Published on June 16, 2014
In the recent year the Indian pharmaceutical industry has been witnessing phenomenal growth which is driven by rising consumption levels in the country and strong demand from export markets and according to researched report over last five years, the Indian pharma industries have been mounting at a CAGR of more than 15% and also have significant growth opportunities.
However the pharma industries will have to rethink their business strategy as it will sustain this robust growth rate till 2020 and most of the industries will have to adopt new business models and think of innovative ideas to service their evolving customers faster and better. As per the industry experts, through alliances and partnerships the Pharma companies will continue to grow both organically and inorganically.

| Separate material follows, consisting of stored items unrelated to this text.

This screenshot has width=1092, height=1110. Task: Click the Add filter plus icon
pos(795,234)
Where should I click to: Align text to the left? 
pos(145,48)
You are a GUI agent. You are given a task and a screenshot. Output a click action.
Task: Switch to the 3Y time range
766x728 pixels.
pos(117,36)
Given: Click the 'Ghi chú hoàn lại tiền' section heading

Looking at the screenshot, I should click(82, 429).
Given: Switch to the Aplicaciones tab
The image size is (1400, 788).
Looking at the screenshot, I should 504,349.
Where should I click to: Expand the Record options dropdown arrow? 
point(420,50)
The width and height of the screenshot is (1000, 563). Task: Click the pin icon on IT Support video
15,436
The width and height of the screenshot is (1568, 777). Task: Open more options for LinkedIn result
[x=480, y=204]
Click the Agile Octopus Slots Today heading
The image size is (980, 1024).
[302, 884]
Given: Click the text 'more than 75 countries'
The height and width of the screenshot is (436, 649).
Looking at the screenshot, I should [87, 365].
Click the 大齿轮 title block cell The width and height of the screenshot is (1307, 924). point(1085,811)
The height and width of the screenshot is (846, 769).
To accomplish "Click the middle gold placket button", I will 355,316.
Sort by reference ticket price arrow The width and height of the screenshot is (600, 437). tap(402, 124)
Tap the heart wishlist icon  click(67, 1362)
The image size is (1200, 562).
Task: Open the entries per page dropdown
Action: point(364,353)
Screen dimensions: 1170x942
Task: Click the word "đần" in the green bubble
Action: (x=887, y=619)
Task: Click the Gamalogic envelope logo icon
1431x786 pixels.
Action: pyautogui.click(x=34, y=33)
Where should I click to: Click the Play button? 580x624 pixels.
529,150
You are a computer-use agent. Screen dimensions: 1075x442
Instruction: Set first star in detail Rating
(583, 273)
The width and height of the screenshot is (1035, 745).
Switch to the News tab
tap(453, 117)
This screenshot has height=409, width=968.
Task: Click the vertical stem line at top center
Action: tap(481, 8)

Furthermore, despite upcoming industry consolidation pharma industries are more optimistic about future and in the year 2014 more than 69% of senior players within the pan-world anticipate pharma industry to see a year-on-year boost in profits whereas due to consolidation nearly 89% of them look forward to see further reduction in the sector.
According to the industry experts, in near terms higher spends in research and development may impact margins of many pharma companies and as per the industry analyst, most pharma companies are increasing their R&D spends as generics will continue to coerce growth especially in the US and Europe markets and are nowadays looking for a portfolio of innovative products as future growth are expected to come from innovation. In the near term few stresses on the margins are projected to see as most companies wanted to develop their own intellectual properties.